Research Article | Open Access
Bo Zhang, Yali Li, Yang Yu, Jinlong Zhao, Yangzhen Ou, Yu Chao, Binhui Yang, Xiaorui Yu, "MicroRNA-378 Promotes Osteogenesis-Angiogenesis Coupling in BMMSCs for Potential Bone Regeneration", Analytical Cellular Pathology, vol. 2018, Article ID 8402390, 9 pages, 2018. https://doi.org/10.1155/2018/8402390
MicroRNA-378 Promotes Osteogenesis-Angiogenesis Coupling in BMMSCs for Potential Bone Regeneration
Bone tissue regeneration was closely associated with osteogenesis and angiogenesis. The harmonious regulation of osteogenetic and angiogenic growth factors would enhance bone regeneration, while the imbalance of that would lead to local excessive bone formation or vascular mass due to exogenous delivery. Therefore, microRNA is believed to regulate multiple metabolism progress through endogenous signaling pathways on the gene level. In this work, we identified microRNA 378 as a positive regulator of osteogenesis and angiogenesis simultaneously and also observed an increase of microRNA 378 than control in human bone marrow mesenchymal stem cells (hBMMSCs) after osteoblast induction. Besides, osteogenetic and angiogenic gene expression increased simultaneously after overexpression of microRNA 378. Moreover, alizarin red staining and alkaline phosphatase (ALP) staining enhanced, and secretion of vascular endothelial growth factor (VEGF) increased. In this way, we believed miR378 was an ideal target to osteogenesis-angiogenesis coupling for bone regeneration, which provides a potential tool for the gene therapy of bone regeneration.

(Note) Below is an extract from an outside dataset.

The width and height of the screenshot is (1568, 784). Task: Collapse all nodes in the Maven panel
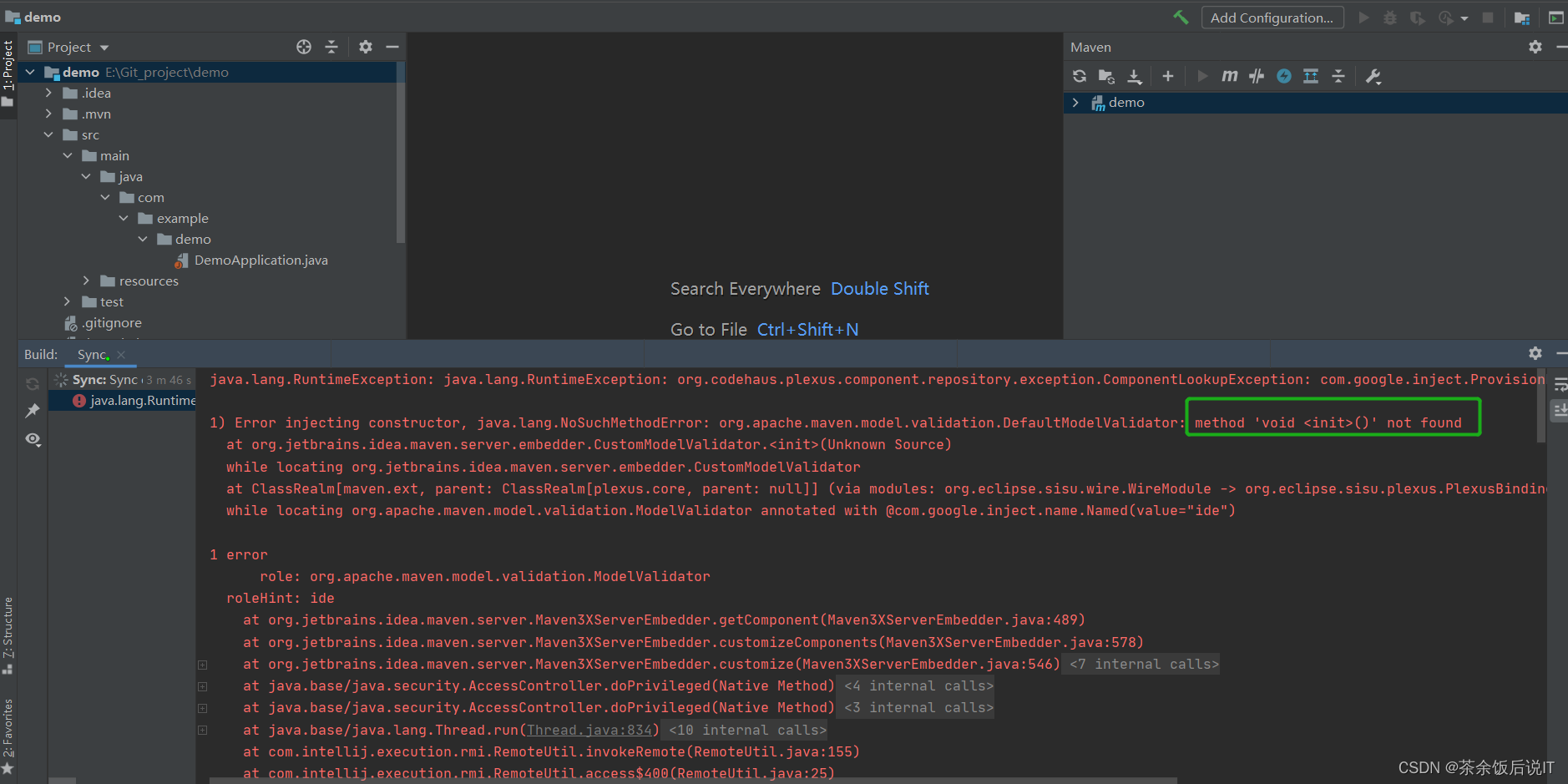pyautogui.click(x=1338, y=76)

After transplantation, insufficient blood supply will cause inflammation and necrosis in the huge bone graft, which lead to high failure rate in clinical use . Therefore, angiogenesis is important to bone formation progress in which blood supply induces migration of osteoblasts and mineralization of bone tissue [2, 3]. The imbalance of osteogenesis and angiogenesis will cause local bone tissue overmineralization or blood vessel mass .
Multiple endogenous signaling pathways regulate osteogenesis and angiogenesis. Wnt signaling pathway positively regulates osteogenesis in BMMSC and ALP and runt-related transcription factor 2 (Runx2), which are the representative factors in the downstream of osteogenesis-angiogenesis [5–7]. Mitogen-activated protein kinase (MAPK) signaling pathway positively regulates angiogenesis by targeting VEGF expression [8–10]. However, exogenous osteogenetic and angiogenic stimulants would cause imbalance of bone formation, leading to excessive bone formation or vascular leakage at the risk of tumorigenesis [11, 12]. Therefore, it is necessary to increase osteogenesis and angiogenesis with potential, endogenous, and balanced stimulation.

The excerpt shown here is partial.